Ikuti Kami

Selama Ramadan, Anastasia Ida Soesanti Soroti Produktivitas ASN Kota Malang

Puasa itu tanggung jawab pribadi kepada Tuhan. Tapi sebagai ASN, ada tanggung jawab pelayanan kepada masyarakat.

Selama Ramadan, Anastasia Ida Soesanti Soroti Produktivitas ASN Kota Malang
Anastasia Ida Soesanti Anggota DPRD Kota Malang - Foto: Tria Adha/TIMES Indonesia

Malang, Gesuri.id - Anggota Komisi A DPRD Kota Malang dari Fraksi PDI Perjuangan, Anastasia Ida Soesanti, menyoroti produktivitas Aparatur Sipil Negara (ASN) selama bulan Ramadan. 

Ia menegaskan puasa tidak boleh dijadikan alasan turunnya kualitas pelayanan publik di Kota Malang.

“Puasa itu tanggung jawab pribadi kepada Tuhan. Tapi sebagai ASN, ada tanggung jawab pelayanan kepada masyarakat. Jangan sampai produktivitas turun, apalagi respons terhadap kebutuhan warga melambat,” kata Ida, Kamis (19/2/2026).

Menurutnya, tantangan terbesar selama Ramadan bukan sekadar penyesuaian jam kerja, melainkan menjaga ritme, disiplin, serta etika aparatur di ruang-ruang pelayanan. Komisi A pun mendorong penguatan fungsi pengawasan, khususnya terhadap kinerja ASN di lini pelayanan langsung agar momentum Ramadan justru menjadi ajang memperbaiki etos kerja.

“Aset itu dibangun dari uang rakyat. Pengawasan tidak boleh kendur hanya karena bulan puasa,” ujarnya.

Sorotan DPRD juga diarahkan pada fungsi pengawasan lapangan oleh Satpol PP Kota Malang, termasuk patroli menjaga aset daerah dan penindakan pelanggaran ketertiban. Beberapa waktu lalu, sempat muncul persoalan hilangnya fasilitas umum di ruang publik hingga lemahnya patroli malam yang dinilai tidak boleh terulang.

“Kesadaran itu penting. Tidak semua tempat ada tulisan kawasan bebas rokok, tapi ASN harusnya paham etika ruang publik,” jelasnya.

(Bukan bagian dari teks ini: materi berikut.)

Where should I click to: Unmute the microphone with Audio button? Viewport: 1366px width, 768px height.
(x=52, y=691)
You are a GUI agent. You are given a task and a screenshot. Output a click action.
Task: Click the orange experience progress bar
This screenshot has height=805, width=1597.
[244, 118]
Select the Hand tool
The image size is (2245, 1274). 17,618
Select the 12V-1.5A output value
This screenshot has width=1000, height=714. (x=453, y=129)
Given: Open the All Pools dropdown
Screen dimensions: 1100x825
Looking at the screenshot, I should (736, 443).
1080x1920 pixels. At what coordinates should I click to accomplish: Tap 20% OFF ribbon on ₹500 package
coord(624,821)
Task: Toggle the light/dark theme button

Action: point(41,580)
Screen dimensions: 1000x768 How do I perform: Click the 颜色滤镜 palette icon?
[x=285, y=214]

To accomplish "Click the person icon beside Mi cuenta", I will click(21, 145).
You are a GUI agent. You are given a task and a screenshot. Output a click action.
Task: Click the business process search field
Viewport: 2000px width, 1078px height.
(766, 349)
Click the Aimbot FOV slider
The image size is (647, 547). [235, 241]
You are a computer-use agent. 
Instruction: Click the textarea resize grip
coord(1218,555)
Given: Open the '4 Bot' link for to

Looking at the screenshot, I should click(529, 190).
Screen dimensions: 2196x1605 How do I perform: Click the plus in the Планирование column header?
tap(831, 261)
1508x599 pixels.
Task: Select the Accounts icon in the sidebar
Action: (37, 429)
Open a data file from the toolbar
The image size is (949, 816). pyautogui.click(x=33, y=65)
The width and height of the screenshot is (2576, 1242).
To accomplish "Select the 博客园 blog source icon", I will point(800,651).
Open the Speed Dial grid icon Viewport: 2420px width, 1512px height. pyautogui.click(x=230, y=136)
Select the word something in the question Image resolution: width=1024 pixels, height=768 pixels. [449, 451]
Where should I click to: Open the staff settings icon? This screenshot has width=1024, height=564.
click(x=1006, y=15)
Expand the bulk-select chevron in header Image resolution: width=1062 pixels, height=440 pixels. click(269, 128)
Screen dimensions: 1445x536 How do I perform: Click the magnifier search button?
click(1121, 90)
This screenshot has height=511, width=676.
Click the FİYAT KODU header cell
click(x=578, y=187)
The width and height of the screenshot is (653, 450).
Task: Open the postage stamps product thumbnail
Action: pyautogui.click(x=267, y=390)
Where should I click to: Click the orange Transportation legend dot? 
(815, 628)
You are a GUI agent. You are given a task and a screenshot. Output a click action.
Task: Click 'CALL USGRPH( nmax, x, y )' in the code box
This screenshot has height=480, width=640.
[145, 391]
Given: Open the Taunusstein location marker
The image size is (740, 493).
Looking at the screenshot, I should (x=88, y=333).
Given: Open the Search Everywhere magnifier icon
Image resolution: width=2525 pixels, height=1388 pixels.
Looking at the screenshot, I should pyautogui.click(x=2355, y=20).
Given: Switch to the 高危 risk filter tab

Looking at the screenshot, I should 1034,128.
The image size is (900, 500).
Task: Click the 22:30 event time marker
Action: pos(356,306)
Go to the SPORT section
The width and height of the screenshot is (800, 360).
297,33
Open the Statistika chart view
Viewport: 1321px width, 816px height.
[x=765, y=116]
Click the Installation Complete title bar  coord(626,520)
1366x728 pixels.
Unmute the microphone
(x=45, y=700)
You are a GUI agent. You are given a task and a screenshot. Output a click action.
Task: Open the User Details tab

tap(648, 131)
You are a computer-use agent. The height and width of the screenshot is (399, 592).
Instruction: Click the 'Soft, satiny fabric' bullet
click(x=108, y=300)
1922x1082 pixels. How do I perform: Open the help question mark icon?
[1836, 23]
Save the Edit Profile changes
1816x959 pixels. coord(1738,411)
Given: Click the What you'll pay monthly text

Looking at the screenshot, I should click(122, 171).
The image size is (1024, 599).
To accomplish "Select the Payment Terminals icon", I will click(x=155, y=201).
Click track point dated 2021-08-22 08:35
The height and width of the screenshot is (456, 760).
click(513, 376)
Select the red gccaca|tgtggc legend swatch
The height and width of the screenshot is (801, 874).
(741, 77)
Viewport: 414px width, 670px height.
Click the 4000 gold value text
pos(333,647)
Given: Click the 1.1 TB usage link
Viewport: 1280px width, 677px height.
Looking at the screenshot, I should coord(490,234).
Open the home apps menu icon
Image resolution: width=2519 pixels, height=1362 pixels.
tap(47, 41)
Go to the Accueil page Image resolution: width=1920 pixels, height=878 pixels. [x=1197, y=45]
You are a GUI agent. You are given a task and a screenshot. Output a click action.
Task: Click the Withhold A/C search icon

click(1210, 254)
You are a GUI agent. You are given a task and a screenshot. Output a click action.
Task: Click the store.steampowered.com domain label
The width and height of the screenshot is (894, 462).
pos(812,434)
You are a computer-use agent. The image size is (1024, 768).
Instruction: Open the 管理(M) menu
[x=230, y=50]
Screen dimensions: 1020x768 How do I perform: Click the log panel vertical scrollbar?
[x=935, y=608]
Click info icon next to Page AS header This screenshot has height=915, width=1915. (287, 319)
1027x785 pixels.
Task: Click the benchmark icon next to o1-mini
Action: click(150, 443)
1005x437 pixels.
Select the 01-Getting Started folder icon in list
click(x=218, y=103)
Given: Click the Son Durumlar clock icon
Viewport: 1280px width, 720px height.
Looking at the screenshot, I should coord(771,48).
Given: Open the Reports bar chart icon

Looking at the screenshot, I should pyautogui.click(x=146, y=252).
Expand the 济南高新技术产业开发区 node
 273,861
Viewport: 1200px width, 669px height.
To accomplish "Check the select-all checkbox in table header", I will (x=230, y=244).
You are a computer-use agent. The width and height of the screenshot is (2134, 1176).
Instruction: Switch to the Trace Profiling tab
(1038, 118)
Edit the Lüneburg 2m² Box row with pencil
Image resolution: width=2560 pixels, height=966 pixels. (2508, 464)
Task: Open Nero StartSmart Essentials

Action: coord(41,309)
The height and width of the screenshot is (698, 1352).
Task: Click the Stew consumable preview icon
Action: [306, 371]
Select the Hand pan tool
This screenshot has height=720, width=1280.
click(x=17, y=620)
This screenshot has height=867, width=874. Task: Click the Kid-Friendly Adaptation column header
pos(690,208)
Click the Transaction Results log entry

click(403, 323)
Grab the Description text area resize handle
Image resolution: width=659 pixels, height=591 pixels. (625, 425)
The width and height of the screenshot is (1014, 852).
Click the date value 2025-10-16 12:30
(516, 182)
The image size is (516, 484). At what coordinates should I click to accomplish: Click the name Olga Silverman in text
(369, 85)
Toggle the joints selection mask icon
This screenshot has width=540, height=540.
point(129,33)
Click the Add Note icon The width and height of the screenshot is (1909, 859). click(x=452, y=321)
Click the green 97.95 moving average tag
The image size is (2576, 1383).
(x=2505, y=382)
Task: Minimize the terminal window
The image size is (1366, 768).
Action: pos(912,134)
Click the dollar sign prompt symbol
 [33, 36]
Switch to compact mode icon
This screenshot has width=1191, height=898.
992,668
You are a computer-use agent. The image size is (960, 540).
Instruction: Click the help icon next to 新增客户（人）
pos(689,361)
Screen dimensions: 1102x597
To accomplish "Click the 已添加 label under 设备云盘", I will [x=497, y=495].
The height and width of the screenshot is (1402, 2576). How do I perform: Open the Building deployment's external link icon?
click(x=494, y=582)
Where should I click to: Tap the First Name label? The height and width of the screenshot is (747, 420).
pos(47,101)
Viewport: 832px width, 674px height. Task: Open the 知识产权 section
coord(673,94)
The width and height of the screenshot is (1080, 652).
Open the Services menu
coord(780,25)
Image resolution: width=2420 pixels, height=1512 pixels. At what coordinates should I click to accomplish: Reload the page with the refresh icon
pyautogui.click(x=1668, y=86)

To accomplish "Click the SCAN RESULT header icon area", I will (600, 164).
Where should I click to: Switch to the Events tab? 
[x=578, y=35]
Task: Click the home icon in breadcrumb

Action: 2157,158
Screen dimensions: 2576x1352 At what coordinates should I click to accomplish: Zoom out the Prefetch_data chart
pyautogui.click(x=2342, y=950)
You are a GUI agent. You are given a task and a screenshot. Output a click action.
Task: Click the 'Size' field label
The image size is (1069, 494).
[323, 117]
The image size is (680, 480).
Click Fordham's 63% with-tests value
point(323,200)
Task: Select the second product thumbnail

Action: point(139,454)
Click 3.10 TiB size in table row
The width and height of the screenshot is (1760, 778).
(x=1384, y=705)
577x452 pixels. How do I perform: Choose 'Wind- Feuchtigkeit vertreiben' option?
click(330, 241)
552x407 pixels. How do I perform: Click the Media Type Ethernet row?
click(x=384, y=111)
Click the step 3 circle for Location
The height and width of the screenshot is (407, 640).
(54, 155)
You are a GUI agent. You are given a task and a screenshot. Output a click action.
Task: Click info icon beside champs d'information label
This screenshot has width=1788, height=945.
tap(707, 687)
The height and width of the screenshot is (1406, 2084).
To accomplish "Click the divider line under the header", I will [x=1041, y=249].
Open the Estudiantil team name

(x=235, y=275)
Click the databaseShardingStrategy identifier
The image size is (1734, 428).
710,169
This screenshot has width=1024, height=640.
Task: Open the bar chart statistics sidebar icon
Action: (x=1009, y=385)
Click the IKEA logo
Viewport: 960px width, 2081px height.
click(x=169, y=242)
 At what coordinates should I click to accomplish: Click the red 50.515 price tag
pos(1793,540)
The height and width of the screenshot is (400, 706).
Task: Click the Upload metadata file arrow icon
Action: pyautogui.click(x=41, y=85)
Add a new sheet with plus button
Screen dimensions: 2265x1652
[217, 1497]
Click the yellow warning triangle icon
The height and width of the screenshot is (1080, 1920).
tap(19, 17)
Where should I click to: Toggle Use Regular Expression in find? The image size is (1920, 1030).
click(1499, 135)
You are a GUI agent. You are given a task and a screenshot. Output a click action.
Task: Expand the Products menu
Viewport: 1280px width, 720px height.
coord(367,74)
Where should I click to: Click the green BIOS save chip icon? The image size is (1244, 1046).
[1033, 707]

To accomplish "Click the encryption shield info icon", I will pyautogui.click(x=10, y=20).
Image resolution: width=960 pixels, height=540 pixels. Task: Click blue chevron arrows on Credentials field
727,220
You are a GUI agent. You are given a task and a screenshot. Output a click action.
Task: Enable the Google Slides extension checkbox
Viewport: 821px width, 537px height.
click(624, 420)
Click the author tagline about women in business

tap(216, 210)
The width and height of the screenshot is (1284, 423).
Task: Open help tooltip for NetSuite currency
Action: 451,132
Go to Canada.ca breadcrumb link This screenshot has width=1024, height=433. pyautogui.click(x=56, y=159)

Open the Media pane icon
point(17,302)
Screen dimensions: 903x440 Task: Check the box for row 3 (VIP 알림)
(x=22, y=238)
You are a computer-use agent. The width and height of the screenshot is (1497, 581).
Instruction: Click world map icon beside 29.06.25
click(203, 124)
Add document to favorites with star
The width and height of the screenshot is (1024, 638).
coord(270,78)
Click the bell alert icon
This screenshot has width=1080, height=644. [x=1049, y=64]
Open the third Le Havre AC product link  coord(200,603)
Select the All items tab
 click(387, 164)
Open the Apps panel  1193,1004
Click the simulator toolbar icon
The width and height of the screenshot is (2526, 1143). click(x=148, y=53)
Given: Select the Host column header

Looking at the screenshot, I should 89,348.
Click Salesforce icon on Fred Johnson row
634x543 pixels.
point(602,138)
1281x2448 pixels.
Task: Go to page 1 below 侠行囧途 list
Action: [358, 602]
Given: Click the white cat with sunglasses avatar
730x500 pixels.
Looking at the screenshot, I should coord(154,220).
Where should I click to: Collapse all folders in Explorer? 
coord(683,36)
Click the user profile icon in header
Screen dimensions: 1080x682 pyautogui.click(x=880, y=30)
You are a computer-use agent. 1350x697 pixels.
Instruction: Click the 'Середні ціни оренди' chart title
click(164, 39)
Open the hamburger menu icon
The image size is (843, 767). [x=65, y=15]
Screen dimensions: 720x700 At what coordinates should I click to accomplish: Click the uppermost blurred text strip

Ia juga menyinggung adanya ASN yang kedapatan merokok di area yang tidak semestinya, termasuk dekat ruang ibu menyusui. Meski telah ada teguran dan tindakan, menurutnya hal tersebut menjadi alarm penting terkait etika aparatur.

“Titik-titik PKL sudah ditentukan. Kalau itu zona yang diperbolehkan, silakan berjualan. Tapi kalau dilarang, ya jangan dilanggar. Semua harus tertib,” ungkapnya.

Menjelang Ramadan hingga Lebaran, DPRD turut mendorong pengetatan operasi minuman keras dan penataan pedagang kaki lima (PKL) dengan pendekatan yang terukur dan tidak represif. Ia mengingatkan bahwa penertiban tanpa solusi dapat memicu konflik sosial dan mencoreng citra kota.

“Kalau pelayanan melambat, masyarakat yang dirugikan. Ini bukan soal kuat atau tidak kuat puasa, tapi soal profesionalitas,” tegasnya.

Ia menambahkan, DPRD akan terus menjalankan fungsi pengawasan agar produktivitas ASN tetap terjaga, pelayanan publik tidak terganggu, dan ketertiban kota tetap terkendali selama Ramadan.

“Ramadan harus jadi momentum memperbaiki wajah pelayanan publik. Bukan malah jadi alasan untuk kendur,” pungkasnya.